Both excellent hardware and intelligent software is needed, whether improving performance for a user (e.g., using their language, speech, etc.) or providing user-specific solutions (e.g., an assistant with personalized voice, personality, etc.). Personalized hardware and deep learning systems can bring a competitive advantage in both these areas.

Baidu is at the forefront of this research with the recent announcement of their Deep Voice 2 system. Constructed entirely from deep neural networks, the system can learn the nuances of a person’s voice with just half an hour of audio and can learn to imitate hundreds of different speakers. This system gives machines new diversity of speech and will be huge in bringing personalization and familiarity to speech recognition.

One interesting personalization opportunity for startups is to be the first to adapt and market their speech recognition systems to other languages. Although a company like Baidu may adapt Deep Voice 2 to a language like Chinese in the near future, such companies are ignoring the problem today.

Another interesting domain and verticalized niche for personalization might be accessibility. For example, Ava is using voice recognition software to translate conversations into text for people with hearing impairments. Similarly, an interesting startup in Turkey called WeWalk is building a smart cane for the visually impaired and leveraging Nuance communications for their speech technology.

Personalization and continuous learning will expedite the voice first revolution, allowing machines to replicate human-like interaction, smoothing awkward conversations, and enabling customization.

Fluent.AI, a company based in Montreal, is tackling improvements in both software and personalization. This company’s solution is trying to bridge the gap directly from audio input to NLP without the speech-to-text step in between, extracting intent directly from spoken commands and context. In doing so, their intent recognition system becomes truly personalized, learning from user-dependent accents, varying contexts, and acoustic behaviors to recognize frequent phrases across different environmental effects.

By further collaborating with OEMs and suppliers, the Fluent.AI solution is able to have more control over the data that is collected. Through this partnership, Fluent.AI can offer OEMs a faster, more cost-efficient road to market as well as broader reach than conventional technology.

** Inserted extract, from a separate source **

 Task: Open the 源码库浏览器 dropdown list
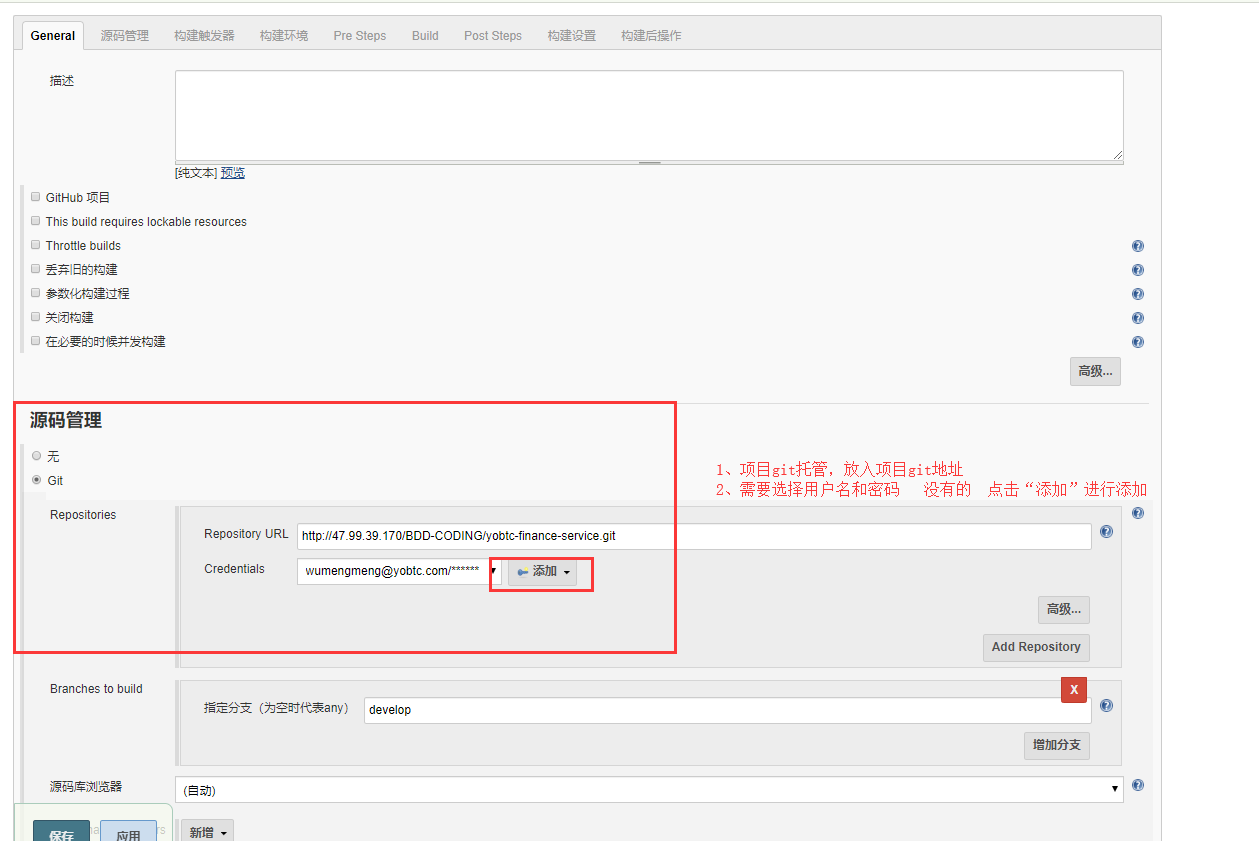click(x=648, y=790)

With all that said, there is plenty of space for a smaller, nimble player to get traction if they focus on one or more of those three key areas — data, software, and automation. Ultimately, startups who are able to own the entire voice stack — both the data collection via the hardware and the trainable deep learning algorithm in the software — will be at a competitive advantage, providing better performance in speech recognition and language understanding.